Excerpt:

Traditional Posters: Body Imaging

HP ³He ADC imaging was used to assess the effect of a glucocorticoid budesonide on inflammation in ovalbumin challenged rats. Four groups of animals were investigated: controls, vehicle treated, low and high dose budesonide treated. The ADC was significantly smaller in the vehicle group, indicating reduced airspace in the alveoli, possibly due to plasma leakage into the alveoli. Treatment with budesonide decreased inflammation as shown by significantly reduced eosinophil counts and higher ADC values than in the vehicle group.

Due to the large chemical shift difference between hyperpolarized Xe129 (HXe129) dissolved in lung tissue and in the alveolar air spaces it is feasible to image both compartments simultaneously, appearing side-by-side in the image, by using a suitable imaging bandwidth. The weighting of the dissolved-phase contrast can be shifted from exchange-site dominant to blood-pool dominant through an adjustment of the TR/FA combination of the acquisition. Thereby it is feasible to monitor and quantify the HXe129 gas transport processes throughout the pulmonary and cardiovascular system up to the aortic arch.

Due to the large chemical shift difference between hyperpolarized Xe129 (HXe129) dissolved in lung tissue and in the alveolar air spaces it is feasible to image both compartments simultaneously, appearing side-by-side in the image, by using a suitable imaging bandwidth. By varying the TE of the image acquisition it appears to be feasible to extract additional information about the regional distribution of the dissolved-phase sub-compartments, which might be strongly affected by pulmonary interstitial or vascular diseases. Prelimary results in alive and post mortem rabbits are presented.

It is now possible to directly image HP 129Xe dissolved in pulmonary gas exchange tissues of humans. Dissolved image intensity is dominated by relaxation, RF attenuation, and diffusive replenishment of dissolved 129Xe magnetization, which are influenced by pulmonary structure and physiology. Here, we develop a closed-form mathematical model of dissolved 129Xe magnetization dynamics during 3D radial imaging. Model predictions agree well with observations and can be used in image optimization. Because radial images acquire k-zero in each view, the model also allows dynamic information to be extracted from raw image data and may provide insights into global lung physiology.

Directions:
1. Answer these questions about the body imaging poster abstracts, one line each:
(a) How many groups of animals were investigated in the budesonide study?
(b) Adjusting what combination in the acquisition shifts the dissolved-phase contrast from exchange-site dominant to blood-pool dominant?
(c) During what kind of imaging does the closed-form model describe dissolved 129Xe magnetization dynamics?
2. Print the body imaging poster abstracts from "It is now possible" through "global lung physiology.", inclusive.
3. Carry on the body imaging poster abstracts past their final sentence.

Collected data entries

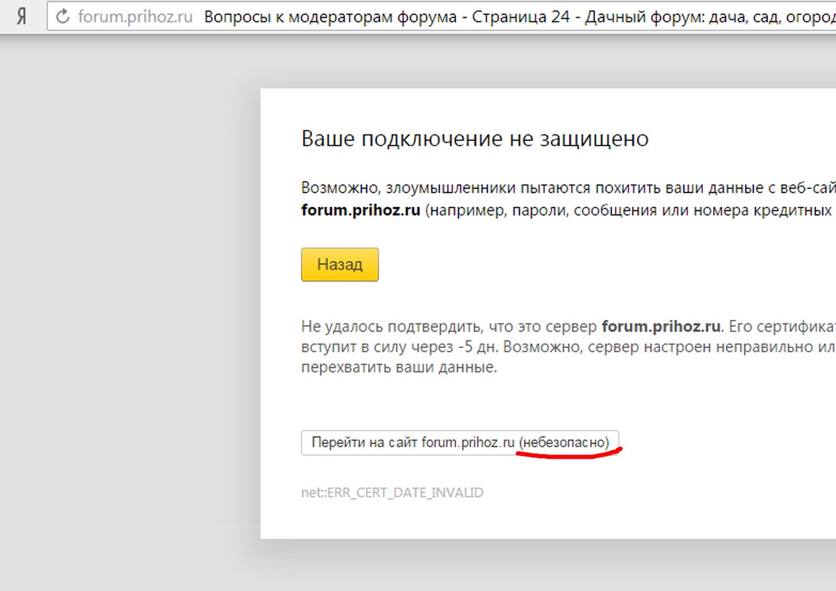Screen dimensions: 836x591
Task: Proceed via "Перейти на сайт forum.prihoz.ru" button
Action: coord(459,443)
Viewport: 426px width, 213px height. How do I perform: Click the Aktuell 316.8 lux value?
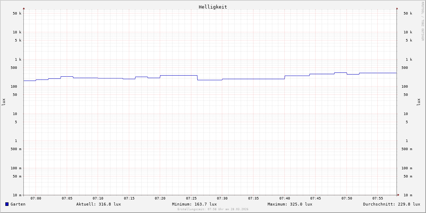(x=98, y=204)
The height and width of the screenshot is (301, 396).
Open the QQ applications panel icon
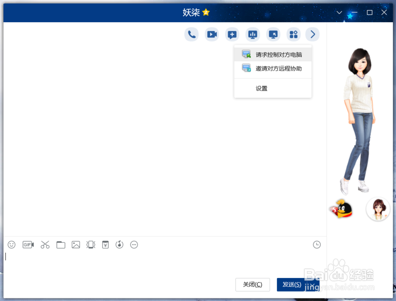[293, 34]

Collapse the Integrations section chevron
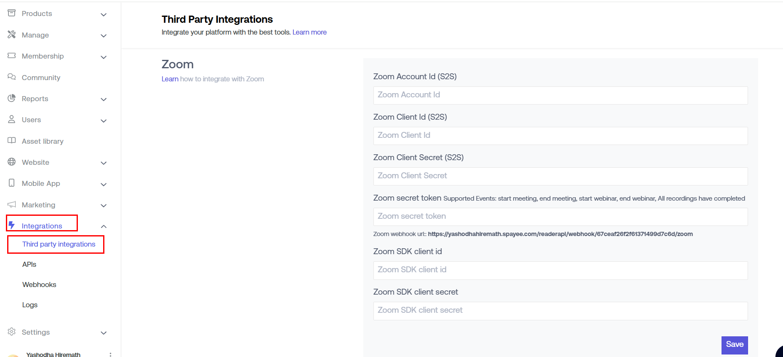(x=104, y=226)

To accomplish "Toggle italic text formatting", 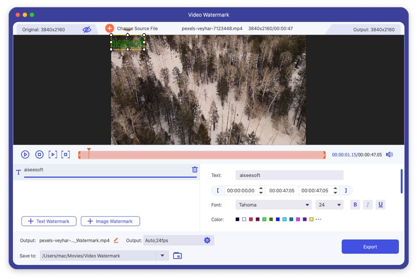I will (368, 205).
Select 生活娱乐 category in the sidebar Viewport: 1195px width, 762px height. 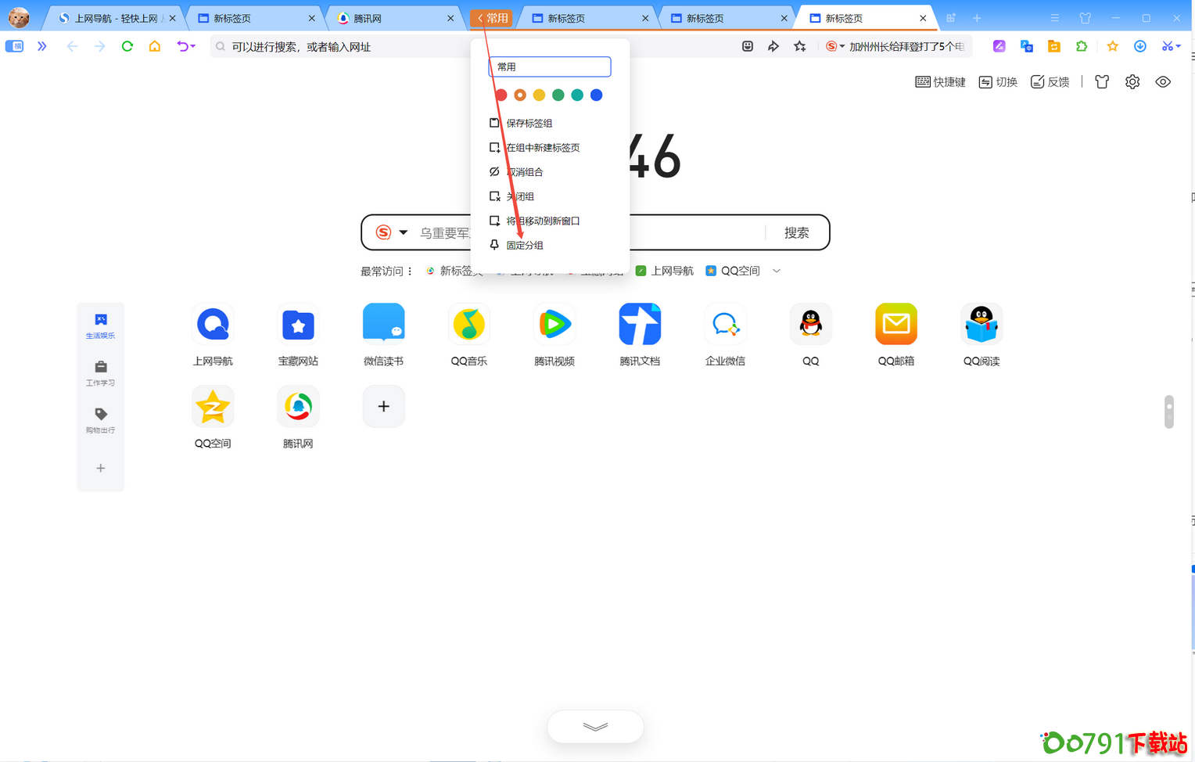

Answers by item number:
1.
(a) Four groups: controls, vehicle treated, low dose budesonide treated, and high dose budesonide treated.
(b) The TR/FA combination.
(c) 3D radial imaging.

2.
It is now possible to directly image HP 129Xe dissolved in pulmonary gas exchange tissues of humans. Dissolved image intensity is dominated by relaxation, RF attenuation, and diffusive replenishment of dissolved 129Xe magnetization, which are influenced by pulmonary structure and physiology. Here, we develop a closed-form mathematical model of dissolved 129Xe magnetization dynamics during 3D radial imaging. Model predictions agree well with observations and can be used in image optimization. Because radial images acquire k-zero in each view, the model also allows dynamic information to be extracted from raw image data and may provide insights into global lung physiology.

3.
The purpose of this work is to investigate the ability of 3D multiple exchange time xenon polarization transfer contrast (MXTC) MRI to detect changes in lung microstructure following the instillation of elastase into a rabbit lung. 3D MXTC is an extension of the XTC technique, which allows the calculation of the regional septal wall thickness and the tissue-to-alveolar-volume ratio. We observed an increase in the global mean of tissue thickness and relative tissue volume and identified regions of abnormal lung microstructure in the rabbit lung post-elastase instillation most likely due to an initial severe inflammatory response.

We investigated the response of rabbit lungs to different lung ventilation volumes using 3D multiple-exchange time xenon polarization transfer contrast (MXTC) MRI. From the subsequently fitted exchange time constant of the xenon exchange between alveolar air spaces and the surrounding septal walls, the tissue thickness can be calculated. The long exchange time limit allows calculation of the tissue-to-alveolar volume ratio. We observed increased tissue-to-alveolar volume ratio in posterior partitions and decreased septal wall thickness in anterior partitions at low lung volumes. At high ventilation volumes these differences disappear.